I highly recommend a walk on the pathway to enjoy the scenery. A suggested pathway begins below Queen’s Park (go by way of the Robert Louise Stevenson childhood home at 17 Heriot, easy to spot for its red door). Just past India Street is a “close,” with delightful former garages of town homes remodeled for single-family dwellings. At the lowest point of the sloping hill is the Leith. Access to the pathway can be found in several locations. Suddenly, the traveler is no longer in a city but in a tranquil valley where Mallards are tails up searching for food, birdsong trills, and flowers and trees blanket the slopes.

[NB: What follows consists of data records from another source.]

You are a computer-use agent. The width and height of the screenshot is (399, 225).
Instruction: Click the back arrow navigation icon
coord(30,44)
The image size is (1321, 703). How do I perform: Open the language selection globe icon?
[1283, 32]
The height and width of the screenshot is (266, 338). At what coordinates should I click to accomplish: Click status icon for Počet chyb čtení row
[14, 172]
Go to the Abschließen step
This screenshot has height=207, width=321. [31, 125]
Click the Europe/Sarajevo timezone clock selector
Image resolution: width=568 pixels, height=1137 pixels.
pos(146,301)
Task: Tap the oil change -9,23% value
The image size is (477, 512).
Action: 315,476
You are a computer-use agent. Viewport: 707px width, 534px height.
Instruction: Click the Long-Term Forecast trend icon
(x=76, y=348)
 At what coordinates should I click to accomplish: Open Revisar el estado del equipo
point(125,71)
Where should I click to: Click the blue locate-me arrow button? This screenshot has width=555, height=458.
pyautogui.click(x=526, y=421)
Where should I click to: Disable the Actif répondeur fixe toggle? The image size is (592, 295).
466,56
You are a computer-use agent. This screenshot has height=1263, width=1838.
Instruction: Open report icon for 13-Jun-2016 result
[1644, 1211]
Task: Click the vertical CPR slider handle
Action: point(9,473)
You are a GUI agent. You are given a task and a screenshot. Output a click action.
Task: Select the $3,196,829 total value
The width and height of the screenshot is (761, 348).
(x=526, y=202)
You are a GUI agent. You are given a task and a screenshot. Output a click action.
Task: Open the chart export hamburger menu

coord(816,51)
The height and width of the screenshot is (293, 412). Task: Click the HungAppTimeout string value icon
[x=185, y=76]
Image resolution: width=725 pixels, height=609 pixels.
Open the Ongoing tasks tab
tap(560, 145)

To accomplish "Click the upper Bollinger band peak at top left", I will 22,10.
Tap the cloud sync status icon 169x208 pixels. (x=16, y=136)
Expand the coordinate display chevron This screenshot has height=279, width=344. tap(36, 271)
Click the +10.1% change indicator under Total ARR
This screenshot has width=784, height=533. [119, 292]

The pathway goes under the Dean Bridge and passes along historic half-timbered buildings, crossing the stream a few times on pedestrian bridges. Where to end the walk? I recommend the Museum of Modern Art, marked by an easy-to-spot arch. The museum itself is two buildings and a good place to rest for a coffee or tea in its cafe, particularly if it`s a rare sunny day to sit in the sculpture garden. Then, hop the free bus to the National Gallery of Scotland in central Edinburgh. The terrific cafe features menu items from Scottish sources. The gallery itself features the iconic painting of the buttoned-up cleric on ice skates, just one in an excellent collection. The museum shop is also a worthwhile stop. All in all, a grand day out.